Saved entries:
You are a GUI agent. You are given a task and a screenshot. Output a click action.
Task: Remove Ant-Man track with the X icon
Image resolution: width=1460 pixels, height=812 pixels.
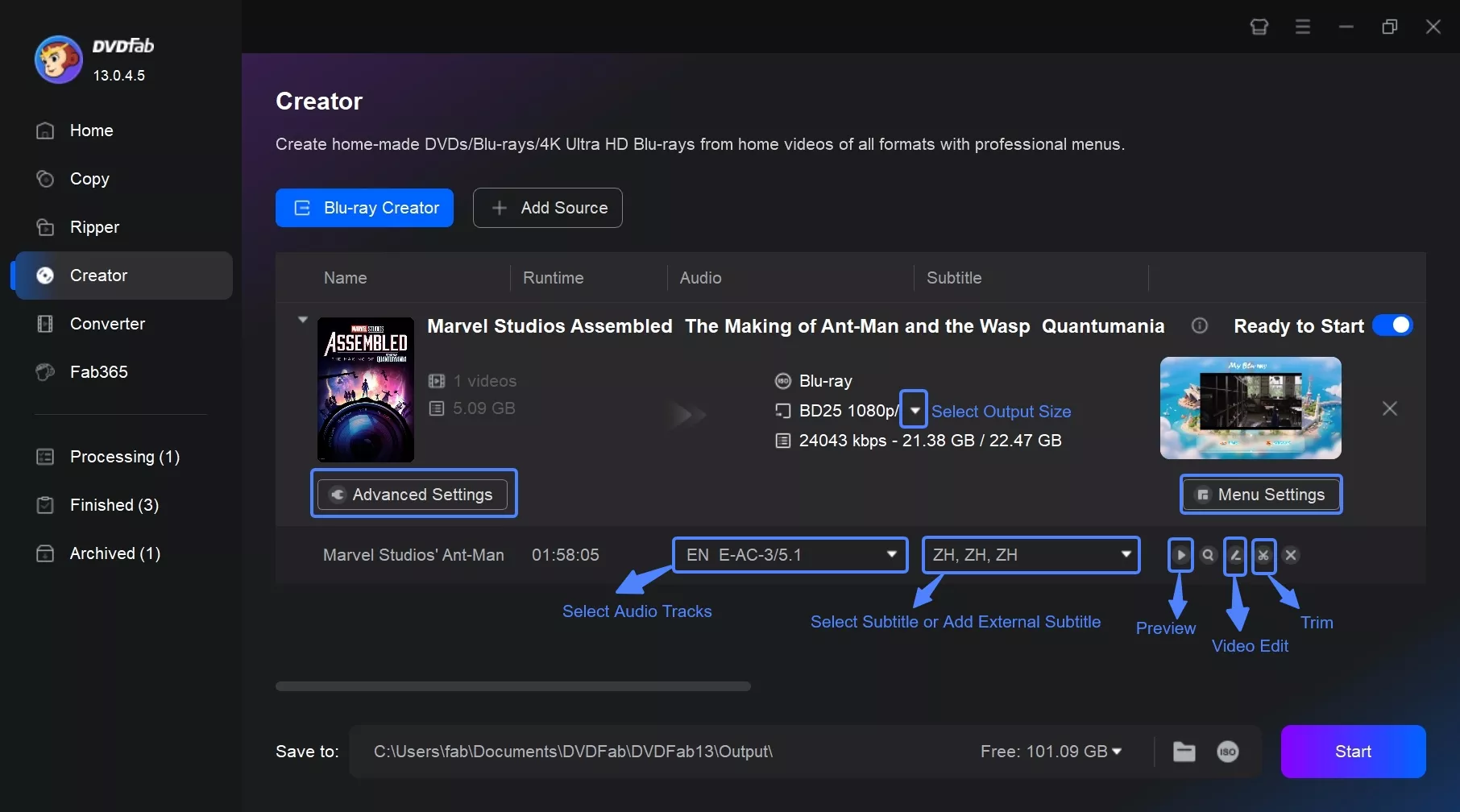[1292, 555]
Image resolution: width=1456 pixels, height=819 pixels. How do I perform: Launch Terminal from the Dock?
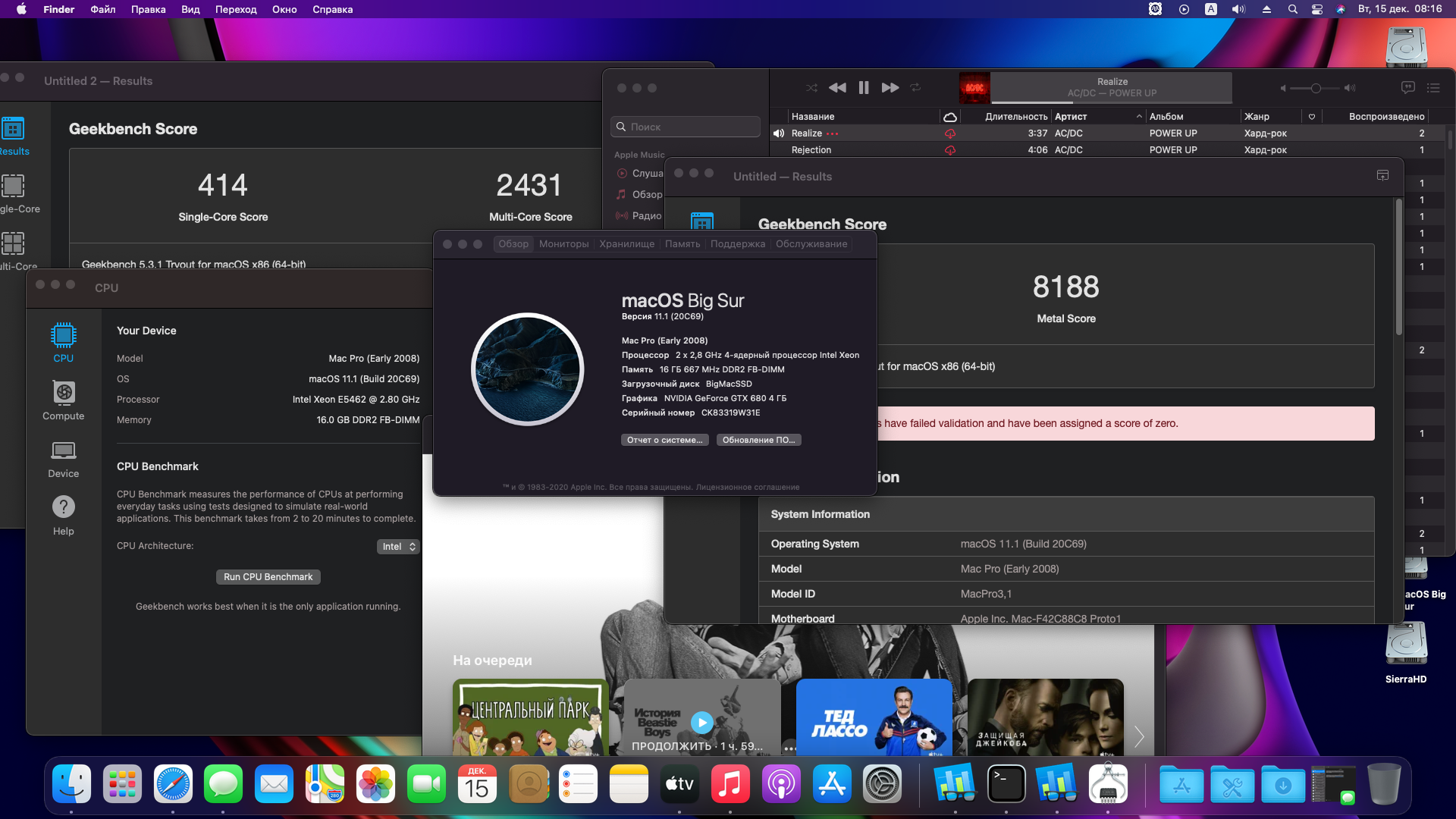pos(1006,784)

Problem requirements:
From the line containing "Task: Remove Ant-Man track with the X icon" down to the last line of the entries above, retype each line exactly as it stands, but skip the pictures.

Answer to the problem:
Task: Remove Ant-Man track with the X icon
Image resolution: width=1460 pixels, height=812 pixels.
[1292, 555]
Image resolution: width=1456 pixels, height=819 pixels. How do I perform: Launch Terminal from the Dock?
pos(1006,784)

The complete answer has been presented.